Akhmen-hotep asintió con un movimiento de cabeza y aire pensativo. Había contado con eso cuando había alzado el estandarte de guerra contra la lejana Khemri y había apelado a los otros reyes sacerdotes para que se unieran contra el Usurpador. Nagash no toleraría que lo desafiaran. Lo había demostrado en Zandri, más de doscientos años antes. Por eso, Akhmen-hotep no había ocultado su avance sobre la Ciudad Viviente, pues sabía que Nagash se apresuraría a ir a su encuentro antes de que esa chispa de rebelión pudiera inflamar el resto de Nehekhara. Así que ahí estaba el demonio, a cientos de leguas de casa, tras haber presionado a su ejército más allá de lo que cualquier humano podría resistir en un arrebato de furia tiránica.
Nagash había hecho justo lo que él quería. Era como un obsequio de los dioses, y sin embargo, Akhmen-hotep no podía sacarse de encima un mal presentimiento mientras observaba cómo sus enemigos formaban para la batalla.
—¿Hemos recibido informes de nuestros exploradores? —preguntó el rey.
Suseb hizo una pausa.
—No, alteza —admitió, y luego se encogió de hombros—. Probablemente las patrullas del Usurpador los hayan perseguido hasta el desierto durante la noche y aún estén regresando a nuestra posición. No cabe duda de que pronto sabremos de ellos.
El rey sacerdote apretó con los labios.
—¿Y todavía no hay noticias de Bhagar? —inquirió.
Suseb negó con la cabeza. Bhagar era la ciudad nehekharana más cercana, un poco más que un pueblo comercial, y estaba situada al borde del Gran Desierto. Sus príncipes habían prometido su pequeño ejército a la causa de Akhmen-hotep, pero no había habido ni rastro de sus fuerzas desde que la hueste de Bronce había comenzado su lenta marcha. El paladín se encogió de hombros.
—¿Quién sabe? —comentó—. Tal vez los hayan retrasado las tormentas de arena o quizá Nagash haya enviado una expedición punitiva contra ellos también. Poco importa. No necesitamos su ayuda contra una chusma como esta.

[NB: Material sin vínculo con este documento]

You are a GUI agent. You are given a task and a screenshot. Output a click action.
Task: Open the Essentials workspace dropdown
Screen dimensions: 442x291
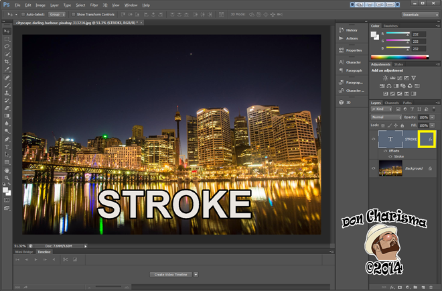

Suseb cruzó sus fuertes brazos y le lanzó una mirada de desdén a los guerreros del Usurpador que se aproximaban.
—Esto no será una batalla, alteza. Los mataremos como si fueran corderos.
—Tal vez —contestó el rey sacerdote—, pero has oído las historias que llegan de Khemri igual que yo. Si la mitad de lo que los mercaderes dicen es cierto, la Ciudad Viviente se ha convertido en un lugar realmente oscuro y espantoso. ¿Quién sabe con qué horribles poderes está tratando el Usurpador?
Suseb se rió entre dientes.
—Mirad a vuestro alrededor, alteza —terció, señalando la creciente concurrencia de sacerdotes con un amplio movimiento de la mano—. ¡Los dioses están con nosotros! ¡Que Nagash trate con sus demonios, el poder de la Tierra Bendita arde en nuestras venas!
Akhmen-hotep escuchó y se animó con las palabras de Suseb. Podía sentir el poder de Geheb ardiendo en sus extremidades, aguardando a ser desatado sobre el enemigo. Con semejantes bendiciones a su mando, ¿quién podría oponérseles?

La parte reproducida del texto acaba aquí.